[Collected data entries]

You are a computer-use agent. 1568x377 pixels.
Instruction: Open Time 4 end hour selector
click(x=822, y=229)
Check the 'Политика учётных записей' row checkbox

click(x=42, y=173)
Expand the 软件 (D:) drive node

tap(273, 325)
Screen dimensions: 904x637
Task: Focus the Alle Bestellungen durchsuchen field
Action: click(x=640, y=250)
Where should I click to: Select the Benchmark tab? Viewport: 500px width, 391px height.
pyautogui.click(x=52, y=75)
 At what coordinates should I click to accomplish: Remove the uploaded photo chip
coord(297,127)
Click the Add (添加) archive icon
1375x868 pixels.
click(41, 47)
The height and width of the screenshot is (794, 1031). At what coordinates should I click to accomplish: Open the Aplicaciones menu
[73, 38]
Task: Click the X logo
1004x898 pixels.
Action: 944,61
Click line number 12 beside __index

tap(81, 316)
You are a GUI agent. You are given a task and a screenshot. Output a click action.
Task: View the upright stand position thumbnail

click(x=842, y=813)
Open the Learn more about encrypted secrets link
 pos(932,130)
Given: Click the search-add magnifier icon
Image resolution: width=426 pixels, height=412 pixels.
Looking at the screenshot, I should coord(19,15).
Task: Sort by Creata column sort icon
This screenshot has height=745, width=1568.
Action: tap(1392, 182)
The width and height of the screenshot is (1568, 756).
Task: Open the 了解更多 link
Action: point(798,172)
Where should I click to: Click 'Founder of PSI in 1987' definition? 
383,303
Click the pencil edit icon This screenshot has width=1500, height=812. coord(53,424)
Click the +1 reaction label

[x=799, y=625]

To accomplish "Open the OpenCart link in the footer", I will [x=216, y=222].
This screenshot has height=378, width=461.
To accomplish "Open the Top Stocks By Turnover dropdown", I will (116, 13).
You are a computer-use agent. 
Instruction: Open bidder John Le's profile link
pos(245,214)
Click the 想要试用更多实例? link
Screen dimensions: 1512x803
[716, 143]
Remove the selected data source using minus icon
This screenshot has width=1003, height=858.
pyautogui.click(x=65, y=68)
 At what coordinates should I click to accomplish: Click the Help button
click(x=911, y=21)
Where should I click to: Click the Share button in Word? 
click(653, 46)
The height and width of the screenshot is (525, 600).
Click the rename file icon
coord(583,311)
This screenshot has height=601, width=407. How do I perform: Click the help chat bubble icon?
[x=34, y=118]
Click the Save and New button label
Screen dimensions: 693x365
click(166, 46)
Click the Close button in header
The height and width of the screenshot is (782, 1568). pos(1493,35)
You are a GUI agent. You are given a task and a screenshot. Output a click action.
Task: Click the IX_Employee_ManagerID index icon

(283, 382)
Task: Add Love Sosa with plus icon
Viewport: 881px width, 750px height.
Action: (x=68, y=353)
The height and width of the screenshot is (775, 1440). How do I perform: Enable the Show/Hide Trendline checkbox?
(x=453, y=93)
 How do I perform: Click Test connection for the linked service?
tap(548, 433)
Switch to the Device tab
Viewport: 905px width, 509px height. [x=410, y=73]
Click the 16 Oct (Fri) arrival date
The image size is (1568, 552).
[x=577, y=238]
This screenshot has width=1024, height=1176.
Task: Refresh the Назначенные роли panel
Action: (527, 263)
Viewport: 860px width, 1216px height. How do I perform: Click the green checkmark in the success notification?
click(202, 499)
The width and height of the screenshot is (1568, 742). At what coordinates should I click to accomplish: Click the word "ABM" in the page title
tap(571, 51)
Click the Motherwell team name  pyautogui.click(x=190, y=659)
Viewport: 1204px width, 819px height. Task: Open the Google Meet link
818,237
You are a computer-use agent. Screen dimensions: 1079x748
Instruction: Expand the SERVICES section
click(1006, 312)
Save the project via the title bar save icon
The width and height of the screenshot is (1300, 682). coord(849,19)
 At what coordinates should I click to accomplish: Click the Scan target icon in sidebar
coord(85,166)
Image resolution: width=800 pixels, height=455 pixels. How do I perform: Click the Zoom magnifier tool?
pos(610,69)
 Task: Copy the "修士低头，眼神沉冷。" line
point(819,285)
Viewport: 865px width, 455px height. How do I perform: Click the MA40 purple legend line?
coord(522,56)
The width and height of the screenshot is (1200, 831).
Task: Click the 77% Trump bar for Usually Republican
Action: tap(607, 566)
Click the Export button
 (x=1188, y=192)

Exercise
Nothing in the data should be altered; please repeat it exactly.

Response area
You are a computer-use agent. 1568x377 pixels.
Instruction: Open Time 4 end hour selector
click(x=822, y=229)
Check the 'Политика учётных записей' row checkbox

click(x=42, y=173)
Expand the 软件 (D:) drive node

tap(273, 325)
Screen dimensions: 904x637
Task: Focus the Alle Bestellungen durchsuchen field
Action: click(x=640, y=250)
Where should I click to: Select the Benchmark tab? Viewport: 500px width, 391px height.
pyautogui.click(x=52, y=75)
 At what coordinates should I click to accomplish: Remove the uploaded photo chip
coord(297,127)
Click the Add (添加) archive icon
1375x868 pixels.
click(41, 47)
The height and width of the screenshot is (794, 1031). At what coordinates should I click to accomplish: Open the Aplicaciones menu
[73, 38]
Task: Click the X logo
1004x898 pixels.
Action: 944,61
Click line number 12 beside __index

tap(81, 316)
You are a GUI agent. You are given a task and a screenshot. Output a click action.
Task: View the upright stand position thumbnail

click(x=842, y=813)
Open the Learn more about encrypted secrets link
 pos(932,130)
Given: Click the search-add magnifier icon
Image resolution: width=426 pixels, height=412 pixels.
Looking at the screenshot, I should coord(19,15).
Task: Sort by Creata column sort icon
This screenshot has height=745, width=1568.
Action: tap(1392, 182)
The width and height of the screenshot is (1568, 756).
Task: Open the 了解更多 link
Action: point(798,172)
Where should I click to: Click 'Founder of PSI in 1987' definition? 
383,303
Click the pencil edit icon This screenshot has width=1500, height=812. coord(53,424)
Click the +1 reaction label

[x=799, y=625]

To accomplish "Open the OpenCart link in the footer", I will [x=216, y=222].
This screenshot has height=378, width=461.
To accomplish "Open the Top Stocks By Turnover dropdown", I will (116, 13).
You are a computer-use agent. 
Instruction: Open bidder John Le's profile link
pos(245,214)
Click the 想要试用更多实例? link
Screen dimensions: 1512x803
[716, 143]
Remove the selected data source using minus icon
This screenshot has width=1003, height=858.
pyautogui.click(x=65, y=68)
 At what coordinates should I click to accomplish: Click the Help button
click(x=911, y=21)
Where should I click to: Click the Share button in Word? 
click(653, 46)
The height and width of the screenshot is (525, 600).
Click the rename file icon
coord(583,311)
This screenshot has height=601, width=407. How do I perform: Click the help chat bubble icon?
[x=34, y=118]
Click the Save and New button label
Screen dimensions: 693x365
click(166, 46)
Click the Close button in header
The height and width of the screenshot is (782, 1568). pos(1493,35)
You are a GUI agent. You are given a task and a screenshot. Output a click action.
Task: Click the IX_Employee_ManagerID index icon

(283, 382)
Task: Add Love Sosa with plus icon
Viewport: 881px width, 750px height.
Action: (x=68, y=353)
The height and width of the screenshot is (775, 1440). How do I perform: Enable the Show/Hide Trendline checkbox?
(x=453, y=93)
 How do I perform: Click Test connection for the linked service?
tap(548, 433)
Switch to the Device tab
Viewport: 905px width, 509px height. [x=410, y=73]
Click the 16 Oct (Fri) arrival date
The image size is (1568, 552).
[x=577, y=238]
This screenshot has width=1024, height=1176.
Task: Refresh the Назначенные роли panel
Action: (527, 263)
Viewport: 860px width, 1216px height. How do I perform: Click the green checkmark in the success notification?
click(202, 499)
The width and height of the screenshot is (1568, 742). At what coordinates should I click to accomplish: Click the word "ABM" in the page title
tap(571, 51)
Click the Motherwell team name  pyautogui.click(x=190, y=659)
Viewport: 1204px width, 819px height. Task: Open the Google Meet link
818,237
You are a computer-use agent. Screen dimensions: 1079x748
Instruction: Expand the SERVICES section
click(1006, 312)
Save the project via the title bar save icon
The width and height of the screenshot is (1300, 682). coord(849,19)
 At what coordinates should I click to accomplish: Click the Scan target icon in sidebar
coord(85,166)
Image resolution: width=800 pixels, height=455 pixels. How do I perform: Click the Zoom magnifier tool?
pos(610,69)
 Task: Copy the "修士低头，眼神沉冷。" line
point(819,285)
Viewport: 865px width, 455px height. How do I perform: Click the MA40 purple legend line?
coord(522,56)
The width and height of the screenshot is (1200, 831).
Task: Click the 77% Trump bar for Usually Republican
Action: tap(607, 566)
Click the Export button
 (x=1188, y=192)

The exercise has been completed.